Security Pitfalls to Watch Out for in 2010

"There is a war going on in the internet, "warned Adel Malek, global leader for IT risk, security, privacy and resilience services, Deloitte. Malek is referring to the exponential rise in IS security breaches. He added that in 2009, the United States alone lost $191 billion (about Rs 8,59,500 crore) to security related incidents.

Malek said that there has been a 90,000 percent rise in information security related fraud. The level of sophistication is incredible. It is no longer your geeky next door neighbor hacking into your PC. It is organized crime and enterprises are leaking millions because of it, he added.

Commenting on the security vulnerabilities of new age technologies, Malek said that the need to be vigilant is higher than ever. As more and more CIOs are considering moving to the cloud, he warned them about the security implications of it. “According to Gartner, 50 percent data on the cloud would face a major issue to the point of disrupting the entire technology by 2010.  The private cloud and the hybrid cloud are relatively secure. But with the public cloud, you have no idea of where your data is residing, who’s got access to it, or whether your competitors are sitting on the same space as you,” he said.

Social networking sites too expose the organization to further vulnerabilities. “The problem with Twitter or Facebook is that, while it might be a very useful tool for collaboration, it could leak a lot of information, “ Malek said. It is getting to the point where people are confused between their corporate persona and personal persona, and this leads to sensitive data being leaked in an innocent way. That’s why, he said that it depends on the personal judgment of individuals, and there are no vectors to deal with this resulting in unintended consequences.

Malek observed that globally, CIOs and CISOs are expecting new regulations. “Everybody is bracing themselves for new regulations and compliance schemes. Also, we are witnessing a consolidation among jobs of IT risk management, IT compliance, and IT security. This is tremendous change from the recent past, he said.   According to him, six years ago people didn’t know what a CISO was; now he’s a prominent figure in the organization. People in these positions are taking on more roles. It is not just about security, its technology-risk management, compliance, disaster recovery, community management, resiliency and other related elements.

Does that mean security is no longer a CIO’s responsibility? “The CIO is accountable for information and technology; whereas the CIO’s role is that of responsibility. CIOs delegate this responsibility to CISOs to ensure security, integrity and quality of information. However, that said, neither the CIO or the CISO owns the data.
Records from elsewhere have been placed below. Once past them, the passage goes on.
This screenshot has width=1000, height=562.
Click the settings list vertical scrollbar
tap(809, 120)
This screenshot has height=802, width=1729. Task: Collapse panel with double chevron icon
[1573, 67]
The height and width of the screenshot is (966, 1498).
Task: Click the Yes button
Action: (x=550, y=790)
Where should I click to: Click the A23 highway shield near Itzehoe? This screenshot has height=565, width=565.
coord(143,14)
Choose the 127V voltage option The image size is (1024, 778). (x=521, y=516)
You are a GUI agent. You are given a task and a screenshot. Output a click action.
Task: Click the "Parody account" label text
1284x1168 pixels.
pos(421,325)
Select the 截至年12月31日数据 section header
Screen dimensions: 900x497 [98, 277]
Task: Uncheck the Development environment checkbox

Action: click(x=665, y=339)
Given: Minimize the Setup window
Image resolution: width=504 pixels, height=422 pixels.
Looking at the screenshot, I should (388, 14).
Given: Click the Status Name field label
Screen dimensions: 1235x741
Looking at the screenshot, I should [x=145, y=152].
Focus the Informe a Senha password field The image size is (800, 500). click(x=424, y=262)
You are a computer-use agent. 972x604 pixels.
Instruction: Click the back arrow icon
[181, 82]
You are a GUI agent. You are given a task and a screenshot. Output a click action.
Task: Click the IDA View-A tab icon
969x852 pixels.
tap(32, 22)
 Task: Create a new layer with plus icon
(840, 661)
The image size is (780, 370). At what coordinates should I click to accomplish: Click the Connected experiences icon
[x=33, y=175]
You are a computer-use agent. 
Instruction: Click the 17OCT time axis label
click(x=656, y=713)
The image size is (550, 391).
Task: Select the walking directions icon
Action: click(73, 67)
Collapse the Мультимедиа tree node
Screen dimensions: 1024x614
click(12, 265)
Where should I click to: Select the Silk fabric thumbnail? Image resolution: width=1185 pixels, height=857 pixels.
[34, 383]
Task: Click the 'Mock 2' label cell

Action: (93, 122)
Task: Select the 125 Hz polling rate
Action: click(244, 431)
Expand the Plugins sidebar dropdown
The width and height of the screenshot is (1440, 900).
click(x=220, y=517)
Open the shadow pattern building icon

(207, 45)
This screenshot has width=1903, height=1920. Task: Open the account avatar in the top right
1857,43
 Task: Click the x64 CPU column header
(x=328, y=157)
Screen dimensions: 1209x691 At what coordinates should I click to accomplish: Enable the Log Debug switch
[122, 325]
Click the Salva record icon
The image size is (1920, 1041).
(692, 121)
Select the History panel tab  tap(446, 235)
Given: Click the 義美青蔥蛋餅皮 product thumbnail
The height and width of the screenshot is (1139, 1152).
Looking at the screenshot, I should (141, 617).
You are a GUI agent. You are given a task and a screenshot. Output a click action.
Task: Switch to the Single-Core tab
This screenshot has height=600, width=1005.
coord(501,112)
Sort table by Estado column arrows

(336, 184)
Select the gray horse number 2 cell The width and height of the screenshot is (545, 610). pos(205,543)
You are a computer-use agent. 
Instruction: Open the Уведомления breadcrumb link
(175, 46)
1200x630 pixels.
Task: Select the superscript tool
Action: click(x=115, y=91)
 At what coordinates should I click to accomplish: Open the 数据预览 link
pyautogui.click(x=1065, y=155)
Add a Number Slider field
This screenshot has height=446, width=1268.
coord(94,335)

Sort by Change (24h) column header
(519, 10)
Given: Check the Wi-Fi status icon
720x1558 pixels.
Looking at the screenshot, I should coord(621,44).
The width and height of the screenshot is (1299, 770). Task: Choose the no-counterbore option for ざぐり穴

The ownership rests on the business,“ Malek said. He further added that the biggest problem that organization today face is when business shuns responsibility for data security. “The problem occurs when business washes their hands off security and treats it like a technology issue. The CIO or CISO is a mere custodian of data. The business has to recognize and accept their role too, “he said.

Malek advised Indian CIOs to start taking security seriously. “The best security is security by obscurity; like encryption—the reader is protected, but he doesn’t know where the information resides. As technology matures, security will be embedded into everything.”

Malek finds it ironic that a lot of people tend to under report security incidents within the organization. “A lot of people are under a false sense of security. They either don’t want to talk about it or they are not aware of what is happening.” So what can CIOs learn from this? “Start with the basics, “suggested Malek, and went on to add, “check if you have adequate mechanisms to prevent and detect attacks. The simplest way of doing this is by running a security test.”

However he was quick to point out that organizations cannot run a business without risk. The trick, he said, is to take calculated steps to minimize risk. Deloitte has developed a methodology called risk intelligence, a relatively automated model for risk assessment. “Risk intelligence will help enterprises measure what risks they are taking to generate what value. You need to understand your organization’s risk tolerance is and risk appetite,” he added.

Malek concluded that, as technology matures, security will be embedded into everything. “Few years back when you want to buy a car, they’d ask you if you wanted to buy a seat belt. Nowadays, it’s mandatory. It’s going to be the same way with security. People are integrating products together to come with a point solution to deal with this. But we are not there yet,” he said.